A few states have started to put standards in place that restrict profit-making in preschools. In New Jersey, the state imposes significant budget requirements to limit profit-making in preschools that receive state funding. Work is being done in Massachusetts to limit the amount of state funding any large companies can receive. 

Colorado state representatives like Lorena Garcia emphasize the need to, as the District 35 representative and CEO of the Colorado Statewide Parent Coalition said, “keep public dollars in public spaces.” 

“What are guardrails we can put around child care providers that do accept private equity funds?” she asked. Some of those guardrails may include setting standards for care quality, limiting profit margins for state-funded programs and establishing protections against sudden closures.

Garcia, whose district includes Westminster and Federal Heights, is not currently planning legislation specifically to address the private equity investment in child care centers. 

The NWLC and Open Markets report serves as a “warning for the child care sector,” authors wrote, so legislators like Garcia can be prepared to act and establish protections — such as state standards for quality, limits on for-profit operations or protections against sudden facility closures — as government dollars flow into the industry. 
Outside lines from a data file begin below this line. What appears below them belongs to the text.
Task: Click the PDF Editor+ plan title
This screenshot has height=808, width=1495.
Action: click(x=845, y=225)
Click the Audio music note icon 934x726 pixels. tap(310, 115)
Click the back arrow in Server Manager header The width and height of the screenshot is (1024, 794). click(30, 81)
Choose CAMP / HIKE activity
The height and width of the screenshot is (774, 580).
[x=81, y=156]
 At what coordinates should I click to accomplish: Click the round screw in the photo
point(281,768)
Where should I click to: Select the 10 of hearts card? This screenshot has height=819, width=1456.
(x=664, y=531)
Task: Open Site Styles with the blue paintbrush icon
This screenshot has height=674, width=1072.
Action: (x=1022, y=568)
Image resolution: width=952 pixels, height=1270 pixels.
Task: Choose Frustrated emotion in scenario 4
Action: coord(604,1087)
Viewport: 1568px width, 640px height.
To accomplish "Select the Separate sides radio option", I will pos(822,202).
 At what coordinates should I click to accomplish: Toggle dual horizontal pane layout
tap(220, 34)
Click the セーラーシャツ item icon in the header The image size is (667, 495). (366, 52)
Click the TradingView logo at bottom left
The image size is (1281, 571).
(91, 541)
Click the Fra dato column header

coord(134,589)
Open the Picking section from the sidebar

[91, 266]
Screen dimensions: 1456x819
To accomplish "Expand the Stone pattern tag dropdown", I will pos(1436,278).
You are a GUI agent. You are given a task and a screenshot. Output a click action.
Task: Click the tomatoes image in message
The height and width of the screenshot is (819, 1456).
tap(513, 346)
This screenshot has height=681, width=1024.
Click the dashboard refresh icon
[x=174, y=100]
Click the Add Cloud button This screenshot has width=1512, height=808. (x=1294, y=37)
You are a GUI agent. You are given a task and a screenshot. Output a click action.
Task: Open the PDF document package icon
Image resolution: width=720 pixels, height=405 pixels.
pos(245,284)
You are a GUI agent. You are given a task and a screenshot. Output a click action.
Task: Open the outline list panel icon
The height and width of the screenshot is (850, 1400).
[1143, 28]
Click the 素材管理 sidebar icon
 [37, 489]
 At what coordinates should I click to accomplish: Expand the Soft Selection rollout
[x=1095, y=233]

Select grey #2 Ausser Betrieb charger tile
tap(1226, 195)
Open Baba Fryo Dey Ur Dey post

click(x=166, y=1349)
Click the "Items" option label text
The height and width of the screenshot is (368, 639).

A universal pre-K program, which funds 15 hours of preschool care per week to children in their year before kindergarten, and proposed early childhood special districts have the potential to provide more support to families — and more tax dollars to daycares.

“With the influx of possible public funding,” NWLC report author Boteach said, “external investors should have guardrails in place to protect the child care industry and the families they serve.” 

Shay Castle contributed reporting. This article was produced in collaboration with Colorado Sun.